As another PP has said, we got rid of all our debts, except for the mortgage. We have no other loans, two cars paid off, no credit card debt, etc. I am also not an impulse shopper... I like to look around first for the best price, so I can keep to our budget without missing out on every little luxury. And we also love camping holidays. The last holiday we had was a week camping at a national park, and it cost us $63!

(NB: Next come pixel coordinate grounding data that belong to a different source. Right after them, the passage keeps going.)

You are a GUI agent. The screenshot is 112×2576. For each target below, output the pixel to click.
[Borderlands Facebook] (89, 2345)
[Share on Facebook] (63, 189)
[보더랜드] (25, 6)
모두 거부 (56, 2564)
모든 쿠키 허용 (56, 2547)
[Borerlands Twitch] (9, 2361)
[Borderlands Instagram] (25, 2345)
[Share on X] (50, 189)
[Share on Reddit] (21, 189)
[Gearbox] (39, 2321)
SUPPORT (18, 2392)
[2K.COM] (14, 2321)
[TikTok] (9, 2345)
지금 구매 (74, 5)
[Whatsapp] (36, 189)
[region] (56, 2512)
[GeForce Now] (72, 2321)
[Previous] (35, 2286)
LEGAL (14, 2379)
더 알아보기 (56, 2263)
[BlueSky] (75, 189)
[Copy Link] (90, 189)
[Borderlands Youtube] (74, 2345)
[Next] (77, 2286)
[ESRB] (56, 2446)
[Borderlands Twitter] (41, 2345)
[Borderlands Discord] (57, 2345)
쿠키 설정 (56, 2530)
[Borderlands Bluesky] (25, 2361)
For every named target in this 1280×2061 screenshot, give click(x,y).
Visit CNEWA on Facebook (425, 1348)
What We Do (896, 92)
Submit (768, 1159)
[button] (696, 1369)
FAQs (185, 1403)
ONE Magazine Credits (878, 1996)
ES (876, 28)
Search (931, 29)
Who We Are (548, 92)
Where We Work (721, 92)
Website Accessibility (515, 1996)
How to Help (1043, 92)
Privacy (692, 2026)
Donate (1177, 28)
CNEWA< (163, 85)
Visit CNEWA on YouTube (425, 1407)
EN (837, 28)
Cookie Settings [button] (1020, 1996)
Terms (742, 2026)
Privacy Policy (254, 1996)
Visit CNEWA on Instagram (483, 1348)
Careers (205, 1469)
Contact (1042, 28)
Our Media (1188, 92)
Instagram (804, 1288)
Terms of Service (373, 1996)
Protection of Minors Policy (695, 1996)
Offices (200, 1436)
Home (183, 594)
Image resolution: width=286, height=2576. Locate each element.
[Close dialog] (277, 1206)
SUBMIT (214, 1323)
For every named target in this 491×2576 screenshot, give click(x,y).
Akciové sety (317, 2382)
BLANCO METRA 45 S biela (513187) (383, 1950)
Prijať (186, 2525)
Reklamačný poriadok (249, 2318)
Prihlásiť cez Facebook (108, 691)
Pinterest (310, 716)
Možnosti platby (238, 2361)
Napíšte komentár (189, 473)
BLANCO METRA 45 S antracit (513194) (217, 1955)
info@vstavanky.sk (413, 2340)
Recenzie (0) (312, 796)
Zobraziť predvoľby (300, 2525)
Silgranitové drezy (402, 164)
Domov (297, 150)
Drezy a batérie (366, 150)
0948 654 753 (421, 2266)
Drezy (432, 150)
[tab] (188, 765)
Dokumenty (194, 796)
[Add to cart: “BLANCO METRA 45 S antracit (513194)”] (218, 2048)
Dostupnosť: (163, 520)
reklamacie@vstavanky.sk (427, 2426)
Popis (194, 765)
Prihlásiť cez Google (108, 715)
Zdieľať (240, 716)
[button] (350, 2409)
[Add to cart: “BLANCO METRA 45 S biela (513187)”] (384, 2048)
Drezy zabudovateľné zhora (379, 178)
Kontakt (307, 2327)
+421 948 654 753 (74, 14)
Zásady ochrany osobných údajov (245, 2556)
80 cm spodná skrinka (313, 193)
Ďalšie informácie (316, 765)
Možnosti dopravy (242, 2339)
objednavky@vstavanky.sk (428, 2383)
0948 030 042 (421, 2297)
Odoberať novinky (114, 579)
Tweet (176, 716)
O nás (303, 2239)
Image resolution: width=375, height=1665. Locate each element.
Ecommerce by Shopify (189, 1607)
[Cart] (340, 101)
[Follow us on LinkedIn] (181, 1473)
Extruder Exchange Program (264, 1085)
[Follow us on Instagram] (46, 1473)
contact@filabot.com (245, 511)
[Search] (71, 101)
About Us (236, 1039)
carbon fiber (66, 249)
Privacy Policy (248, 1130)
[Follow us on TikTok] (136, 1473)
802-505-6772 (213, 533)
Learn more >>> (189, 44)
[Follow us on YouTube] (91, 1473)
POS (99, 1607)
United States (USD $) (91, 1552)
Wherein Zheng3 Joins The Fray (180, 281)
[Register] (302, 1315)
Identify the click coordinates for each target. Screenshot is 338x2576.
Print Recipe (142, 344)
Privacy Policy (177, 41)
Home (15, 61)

We are now so excited about our new baby arriving soon. The biggest surprise to me was how my family reacted.... No shouts of "congratulations" instead they shook their heads like it was a bad idea! They have warmed to it now, but I was disappointed in their initial reaction, despite the fact that we had told my parents we were trying for number three.

#20 lynneyours

Posted 20 January 2013 - 12:01 AM

QUOTE (~shannon~ @ 20/01/2013, 12:47 AM) <{POST_SNAPBACK}>
we also love camping holidays. The last holiday we had was a week camping at a national park, and it cost us $63!

  
Details please - either here or PM would be fantastic!  original.gif

#21 ~shannon~

Posted 20 January 2013 - 01:03 AM

Carnarvon Gorge NP, central Qld. The camp sites nearest the creek and walking trails are open only during school holidays and booked up months in advance, but well worth it! There are toilets and coin-operated showers, and LOTS of wildlife (wallabies, platypus, sugar gliders). The rangers also have activities for kids and interesting slide shows at night. There is also a caravan park a short drive away but costs a lot more (ETA this is open all year round).

Edited by ~shannon~, 20 January 2013 - 01:12 AM.


#22 MrsLexiK

Posted 20 January 2013 - 08:01 AM

Personally we wouldn't. This is one of the reasons we will likely only have 1 for.

#23 hanz33

Posted 20 January 2013 - 12:54 PM

Depends what is most important to you. I doubt you would regret the decision if you had one.

#24 Jaffacakes

Posted 20 January 2013 - 01:35 PM

We always knew we wanted two children, but were undecided on the third.

I was more keen than DH, but financial issues were a big concern for us both: my DS will be at school 2.5 days per week next year (2014)) so I could have potentially started back at work PT then, plus our house is tiny, holidays will be more expensive etc.

However I used to get really jealous whenever I heard of someone expecting a baby and knew that I wasn't quite "done" yet.

In the end we just decided that our desire for child #3 outweighed all of the other things we wanted (house, holidays etc.) and really things were only going to be pushed back by a year or so (until #3 starts school). I'm a firm believer that you cut your cloth accordingly and live within your means.

We are now very excitedly awaiting the arrival of #3.

Good luck with your decision original.gif

#25 José

Posted 20 January 2013 - 11:40 PM

One thing that plays on my mind is what if any subsequent children had additional needs.  could I afford the OT speech therapy etc they may need. I know people in this situation and for some the public system just doesnt offet enough and the waiting lists can be phenomenal.  For me if mobey wss so tight I would be ubsble to afford therapies if needed I would chiosr not to have another chikd.